Secondly is a method that you can use every day and will be reinforced in your mind every time you do it. Take a seat and close your eyes, picture an event where you wished you had been a lot more confident - it could have been at a party where you didn't know anyone or a disco where you never got up and danced. Now imagine all the things that could have gone wrong - at the party someone could have ignored you when you tried talking to them, or at the disco someone could have told you to go away when you tried dancing with them. Think about how insignificant those rejections are... who cares that they said those things, you'll probably never see those people again, or alternatively they won't remember the incident next time you meet them. Now think about everything that could have gone right if you had been confident - it might have been, everyone wanting to talk to you at the party or getting to dance with someone amazing at the disco. The important thing is to now realise that the benefits far outweigh what could have gone wrong. If you keep reinforcing this in your mind, next time you want to be confident you will remember that the benefits outweigh the potential negatives and you will have the ability to be more confident.

How to tone down confidence
If you're someone that has too much confidence then you will know it; if you're unsure about whether you have too much then you probably don't, but you can always ask some close friends to make sure.

If you do, it wouldn't be a bad thing to show a bit less of it so people won't think you're cocky. Confidence leads you to be far more proud of your achievements, and this can often cloud a conversation with 'me' talk. A simple trick to learning how much 'me' talk to include in a conversation is to talk with someone without mentioning yourself once, but to pay attention to what they tell you about themselves; what you'll realise is that most of what they say is not interesting - and whenever you talk to someone, they will equally think the same of what you say... so whenever you start talking, just remember that talking about yourself will bore them, just like it is does when they talk about themselves. Using this technique should allow you to talk at a level which is much less about yourself, showing a non-arrogant amount of confidence, and making you far more approachable.

How confidence affects behaviour

Your confidence is reflected in everything you do. Whether it is the tone of your voice, where you place your hands or what facial expressions you make. Being confident will do nothing except help you in all aspects of life.

As a general rule of thumb, a confident person will attempt to take up more space that an unconfident person. For example, when sat down an unconfident person will normally hold their hands and place their shoulders forward and close together; a confident person will generally be sat back with their shoulders apart and their hands not touching.

You can probably tell a shy person apart from an outgoing person just by looking at them. Make sure you're the outgoing one, because all you have to do is believe you're a confident and you will be.

Thursday, August 2, 2007

Lets Get Inside Flirting

At the exact time I started writing this article, there are 6,609,207,372 people living on this planet (World POPClock Projection). That means there are 6,609,207,371 humans for you to flirt with... that's a lot of people.

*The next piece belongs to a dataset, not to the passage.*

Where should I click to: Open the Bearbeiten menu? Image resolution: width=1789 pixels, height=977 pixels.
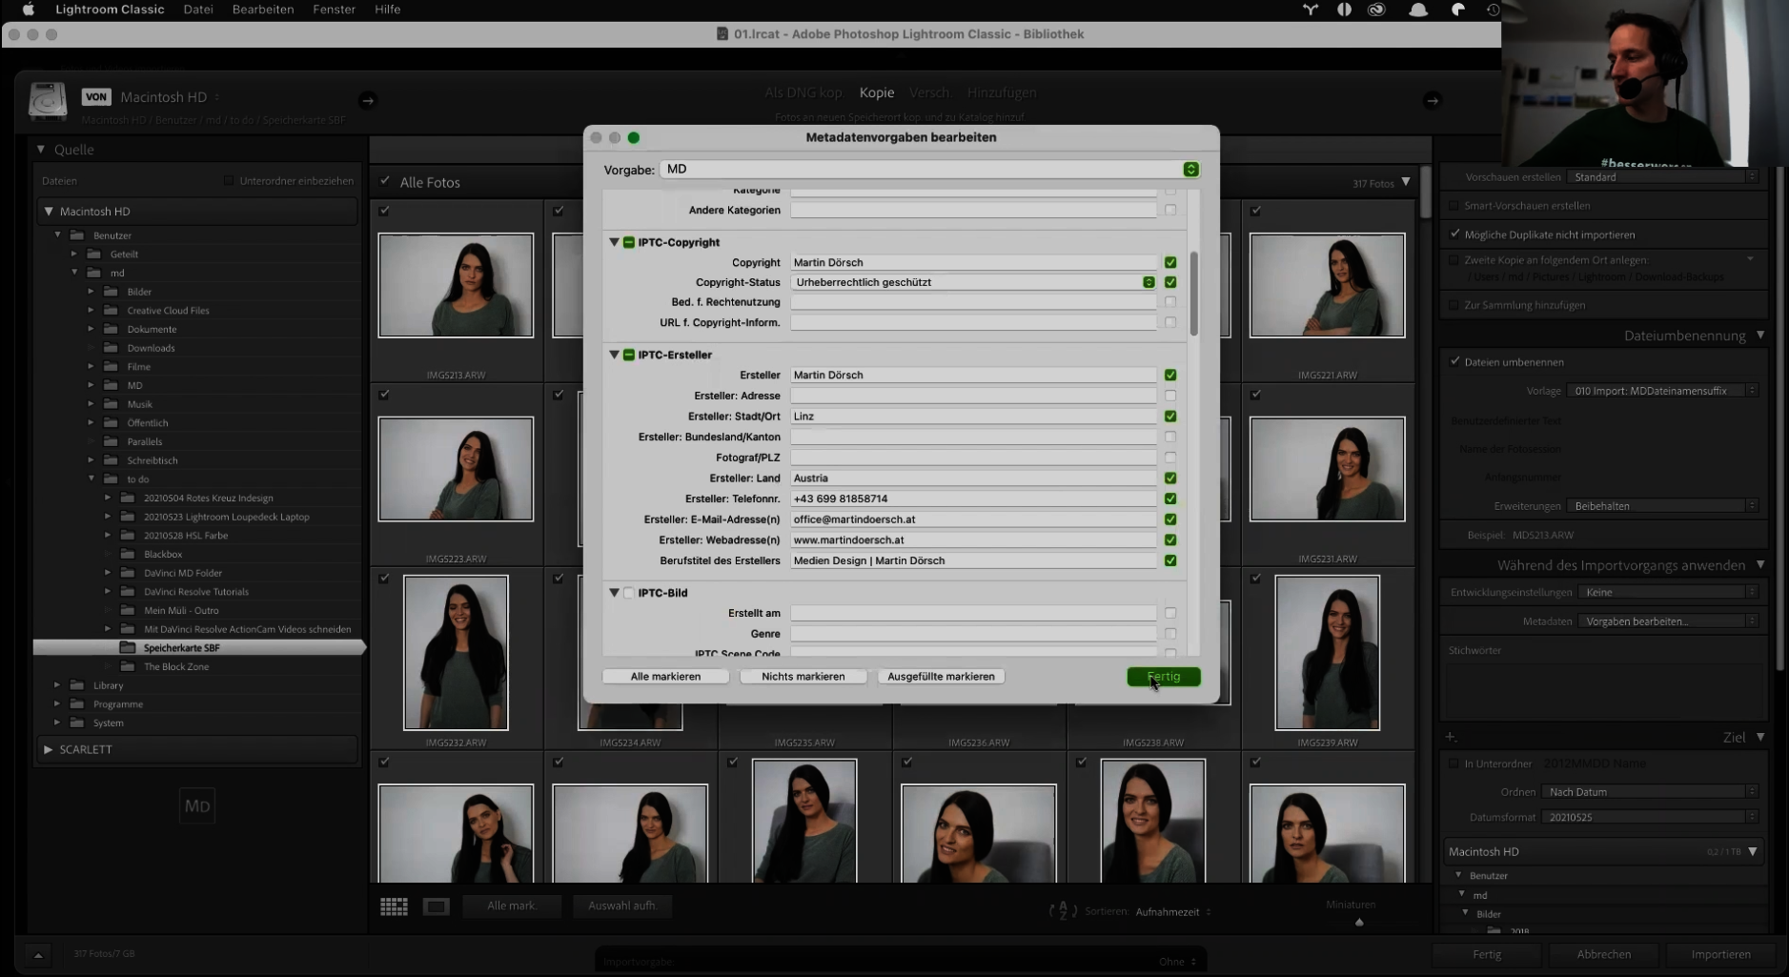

What a lot of people fail to realise is that we are all the same, so once you've discovered how to flirt with one person, you have actually discovered how to flirt with every person; yeah you have you're personality, but at the end of the day we all have an urge to find food when we're hungry, to find warmth when we're cold and to find friends when we're alone.

What I'm going to do is present a weekly post which looks at the psychology behind flirting. Often the psychology talked about here will be apparent in all kinds of human interaction and learning the psychology will be beneficially in your working, family and social life. This blog is not supposed to be hard reading and if you're not a psychologist, then you will not be at a disadvantage.

If you are one of the people that finds my blog interesting, then I invite you to leave a comment and share your views; on the other hand, if you have a theory about the psychology of flirting which I haven't discussed, then I would love for you to contact me.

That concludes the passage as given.